(Extracted records)
+ + + + + + +

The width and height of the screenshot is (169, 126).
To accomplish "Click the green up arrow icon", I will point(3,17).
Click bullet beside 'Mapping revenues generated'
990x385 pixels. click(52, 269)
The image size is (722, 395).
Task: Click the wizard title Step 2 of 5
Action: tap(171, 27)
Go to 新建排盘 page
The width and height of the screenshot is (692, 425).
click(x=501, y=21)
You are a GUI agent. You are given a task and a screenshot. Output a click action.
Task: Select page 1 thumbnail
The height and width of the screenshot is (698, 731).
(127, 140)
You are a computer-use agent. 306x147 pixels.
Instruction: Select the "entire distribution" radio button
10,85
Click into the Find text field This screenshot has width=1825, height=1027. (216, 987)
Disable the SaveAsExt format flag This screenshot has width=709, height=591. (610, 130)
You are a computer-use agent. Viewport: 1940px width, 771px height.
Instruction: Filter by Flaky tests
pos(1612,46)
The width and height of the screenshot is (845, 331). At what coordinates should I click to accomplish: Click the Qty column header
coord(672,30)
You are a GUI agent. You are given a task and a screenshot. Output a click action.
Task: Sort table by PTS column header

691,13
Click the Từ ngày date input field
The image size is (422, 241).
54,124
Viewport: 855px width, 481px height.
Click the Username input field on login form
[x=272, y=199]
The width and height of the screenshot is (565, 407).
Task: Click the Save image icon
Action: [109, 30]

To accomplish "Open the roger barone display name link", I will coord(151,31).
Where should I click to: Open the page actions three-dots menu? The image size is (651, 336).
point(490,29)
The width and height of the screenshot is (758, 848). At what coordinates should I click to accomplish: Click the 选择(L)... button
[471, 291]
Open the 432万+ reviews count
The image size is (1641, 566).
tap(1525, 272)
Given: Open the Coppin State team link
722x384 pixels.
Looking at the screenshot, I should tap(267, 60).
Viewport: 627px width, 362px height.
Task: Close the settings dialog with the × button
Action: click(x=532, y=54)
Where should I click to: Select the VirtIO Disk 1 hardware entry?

+ + + + + + +

__Problem statement__.
Output the rows again without any changes, starting with the line that contains "Viewport: 855px width, 481px height." and going on through the last line of the rows.

__Written answer__.
Viewport: 855px width, 481px height.
Click the Username input field on login form
[x=272, y=199]
The width and height of the screenshot is (565, 407).
Task: Click the Save image icon
Action: [109, 30]

To accomplish "Open the roger barone display name link", I will coord(151,31).
Where should I click to: Open the page actions three-dots menu? The image size is (651, 336).
point(490,29)
The width and height of the screenshot is (758, 848). At what coordinates should I click to accomplish: Click the 选择(L)... button
[471, 291]
Open the 432万+ reviews count
The image size is (1641, 566).
tap(1525, 272)
Given: Open the Coppin State team link
722x384 pixels.
Looking at the screenshot, I should tap(267, 60).
Viewport: 627px width, 362px height.
Task: Close the settings dialog with the × button
Action: click(x=532, y=54)
Where should I click to: Select the VirtIO Disk 1 hardware entry?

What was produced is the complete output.